Most of you know that two out of three U.S. adults, and one out of three kids, are overweight. Another 32 percent of adults, and 17 percent of kids, are obese, so this is impacting a tremendous number of people.

For children, peak bone mass during childhood and adolescent years is one of the major contributing factors to osteoporosis. So this makes building strong and healthy bones that much more critical during these early years of development.

The good news is that exercise -- running, jumping, and doing other types of active play -- is one of the best tools to help your kids build excellent bone mass early on. This, of course, will also help them to stave off obesity, or to lose weight if they need to.

Adults who are overweight or obese can also benefit two-fold from exercise. Aside from the weight loss, exercise has been linked to improvements in bone mass in this age group as well.

The Hormone Connection

Obesity impacts your bone health in a number of ways, but one is most certainly linked to your delicate hormonal balance.
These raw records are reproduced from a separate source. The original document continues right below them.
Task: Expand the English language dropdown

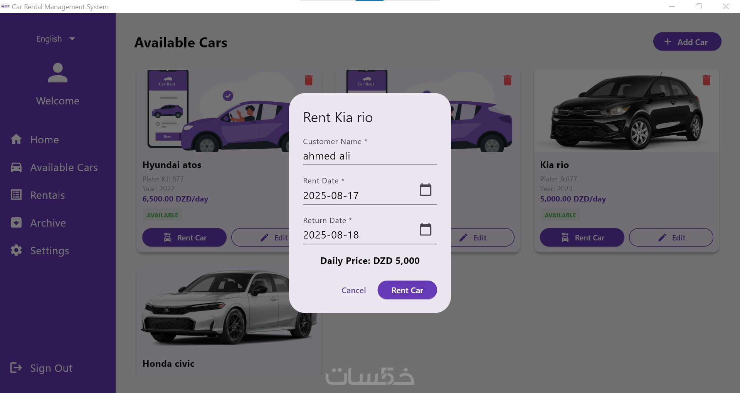Action: tap(56, 39)
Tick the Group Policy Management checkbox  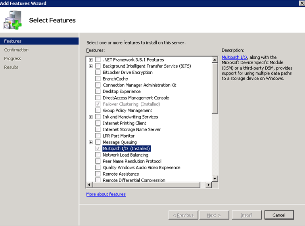pos(98,111)
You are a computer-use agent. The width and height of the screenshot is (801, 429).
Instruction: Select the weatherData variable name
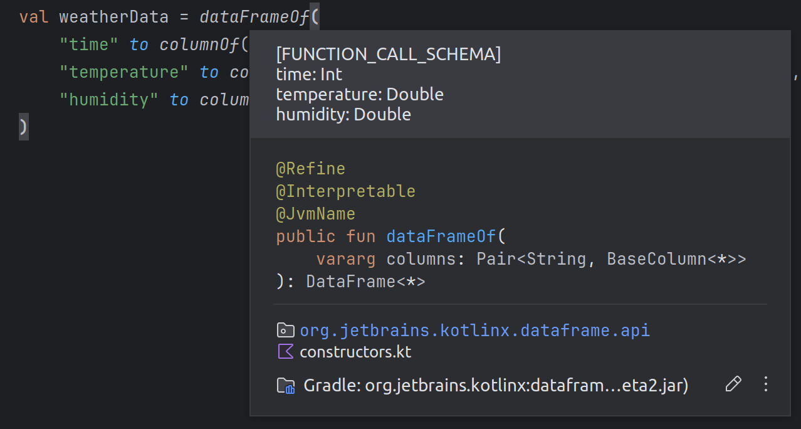tap(113, 17)
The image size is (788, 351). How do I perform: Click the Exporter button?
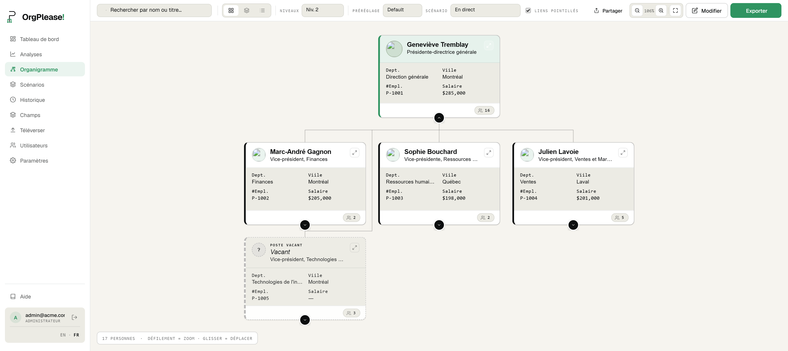pyautogui.click(x=756, y=11)
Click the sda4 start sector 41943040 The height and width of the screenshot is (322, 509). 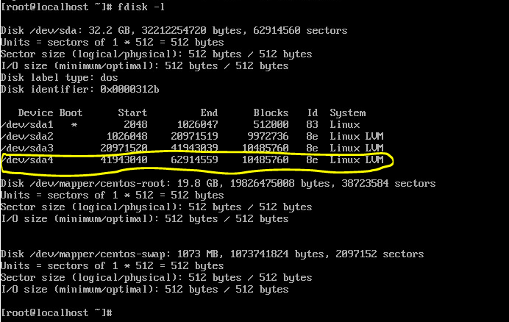point(124,160)

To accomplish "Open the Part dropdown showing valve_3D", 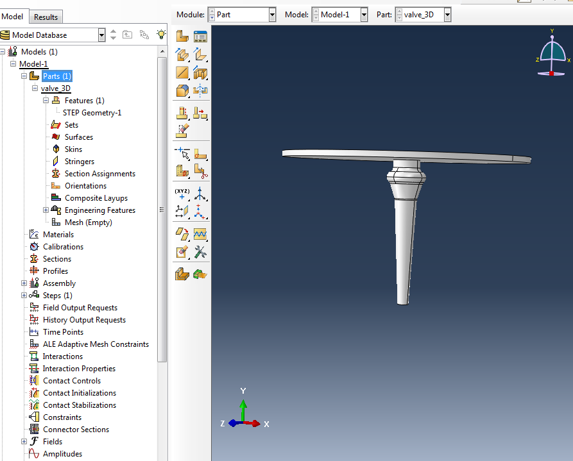I will point(447,13).
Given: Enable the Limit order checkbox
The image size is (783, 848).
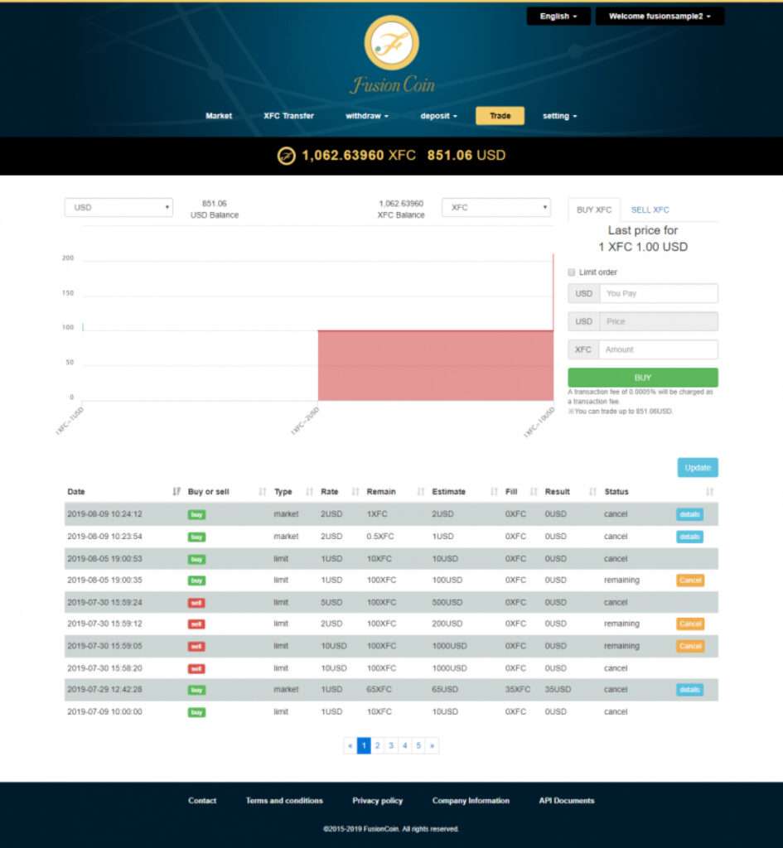Looking at the screenshot, I should (572, 272).
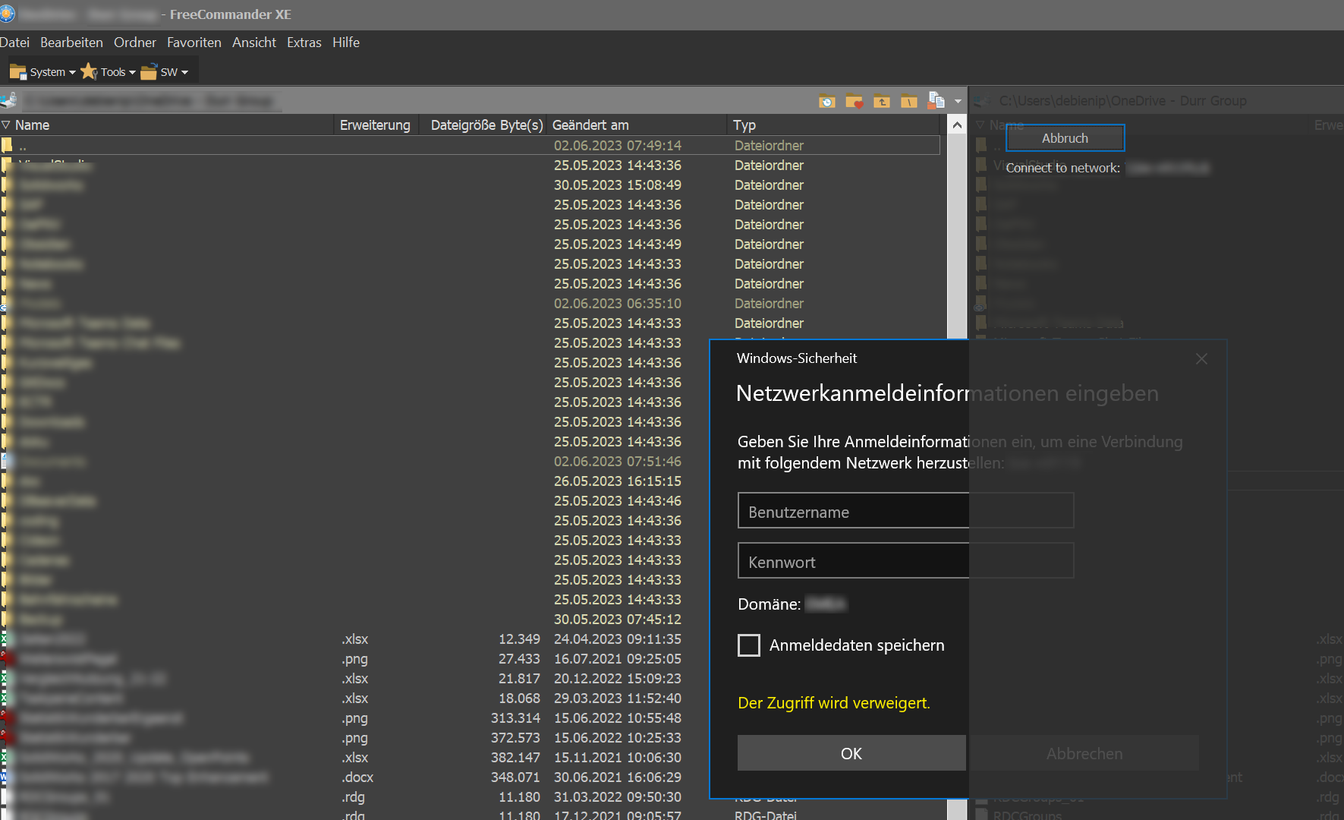This screenshot has height=820, width=1344.
Task: Click the copy files panel icon
Action: (x=936, y=101)
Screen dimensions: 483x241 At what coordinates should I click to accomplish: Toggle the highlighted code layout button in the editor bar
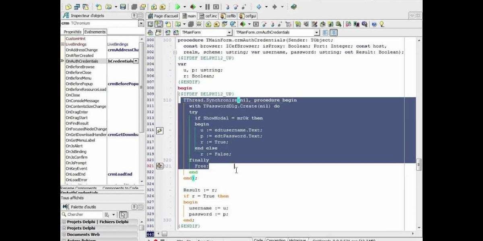(334, 33)
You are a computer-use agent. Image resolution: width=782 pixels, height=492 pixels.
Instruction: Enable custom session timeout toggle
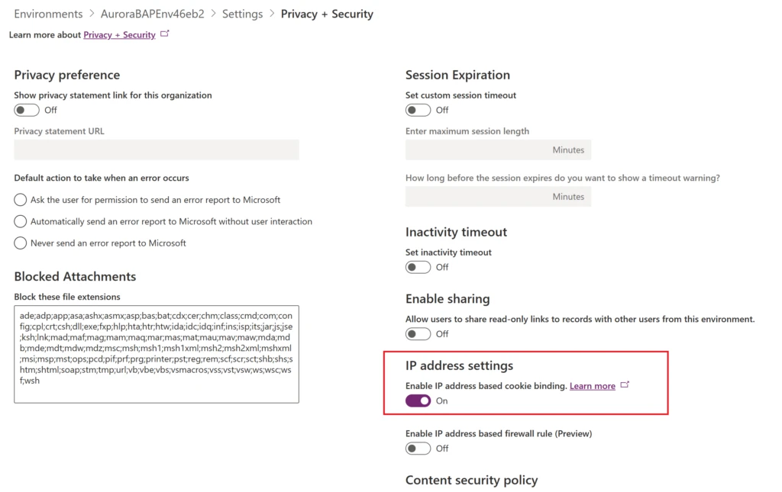[x=418, y=110]
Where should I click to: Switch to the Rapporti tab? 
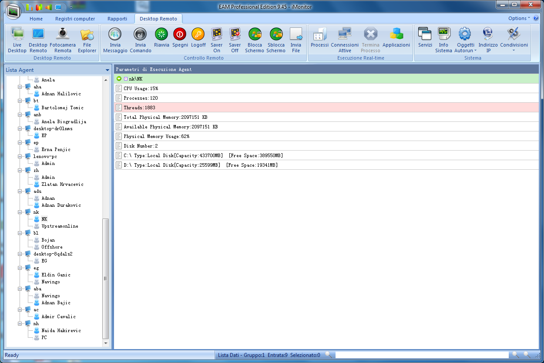coord(117,19)
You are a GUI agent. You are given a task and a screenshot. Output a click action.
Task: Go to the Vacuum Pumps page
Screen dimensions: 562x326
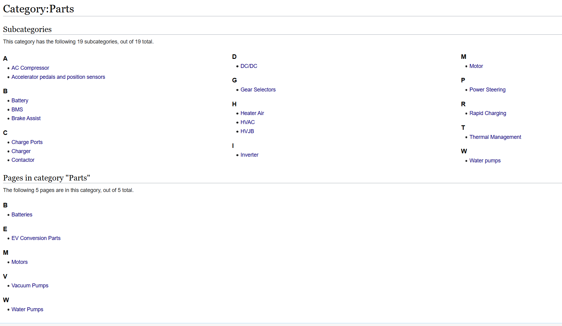click(30, 286)
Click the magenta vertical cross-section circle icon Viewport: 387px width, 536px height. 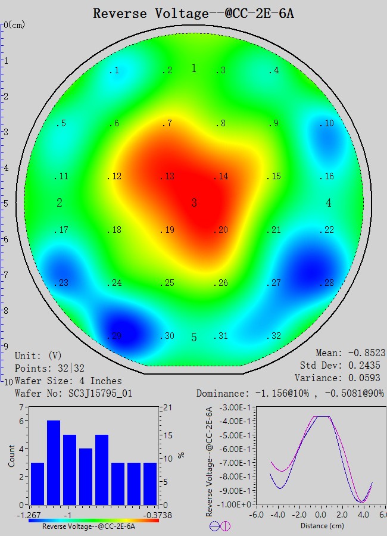coord(225,526)
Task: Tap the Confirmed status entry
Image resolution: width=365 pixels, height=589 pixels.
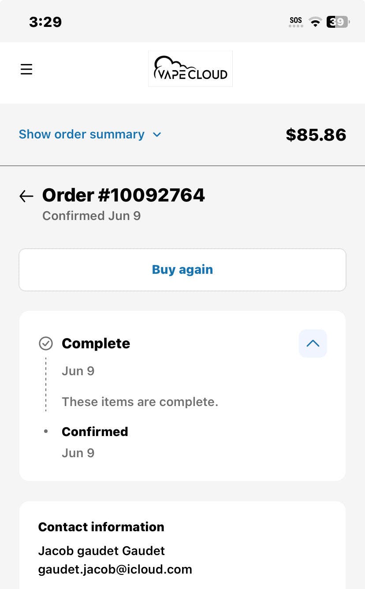Action: [95, 432]
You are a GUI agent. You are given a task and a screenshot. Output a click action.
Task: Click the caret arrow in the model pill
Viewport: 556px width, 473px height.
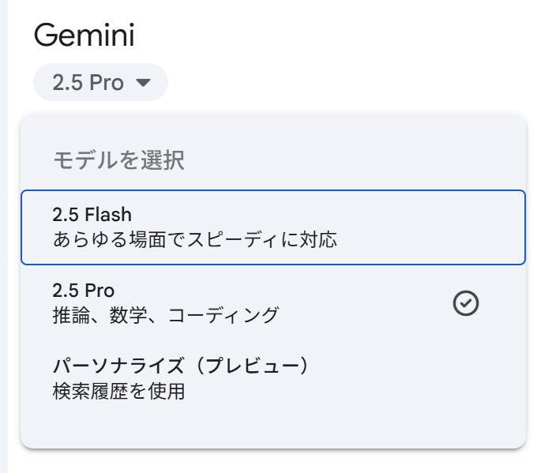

Your ability to burn fat is regulated by very powerful hormones, the most significant of which is leptin. When leptin in your brain is low, it is an indication that you need to eat more and store more fat.

If you eat a diet that causes surges in leptin -- one that’s high in sugars and grains -- your body can become resistant to leptin’s signals, just as it can become resistant to insulin (and then become diabetic).

Low leptin signaling will tell your body to store more fat, leading you to gain weight and eventually become obese. But leptin impacts much more than your weight.

During leptin-resistance, your brain is telling your body to eat more and store more fat, but there is a miscommunication about where to put all of the excess fat. Some of it will be stored in your abdomen and liver, which throws your liver’s function off-kilter and contributes to the breakdown of your muscle and bone -- causing weakness and osteoporosis.

As said by Dr. Ron Rosedale, MD, one of the leading experts on leptin:

“The communication and knowledge of where to put calcium is also disrupted. Calcium is deposited in your blood vessels instead of your bone, which contributes to osteoporosis while calcifying and hardening your arteries.”

So not only does eating a diet full of sugars and grains cause you to gain weight, but it can directly lead to increased problems with your bone health.

How to Lose Weight and Strengthen Your Bones

You and your children alike can use the following tips to return to a healthy weight and support your bone health at the same time.
  • Increase your intake of omega-3 fats (from krill oil) while decreasing your intake of omega-6 fats (from vegetable oils). Too many omega-6 fats, and too few omega-3, has been linked to low bone density.
  • Make sure you’re getting enough vitamin K. It serves as the biological "glue" that helps plug the calcium into your bone matrix. Green leafy vegetables are excellent sources of vitamin K, but even better is natto, a fermented soy food that I personally eat nearly every day (it has the highest concentration of vitamin k in the human diet).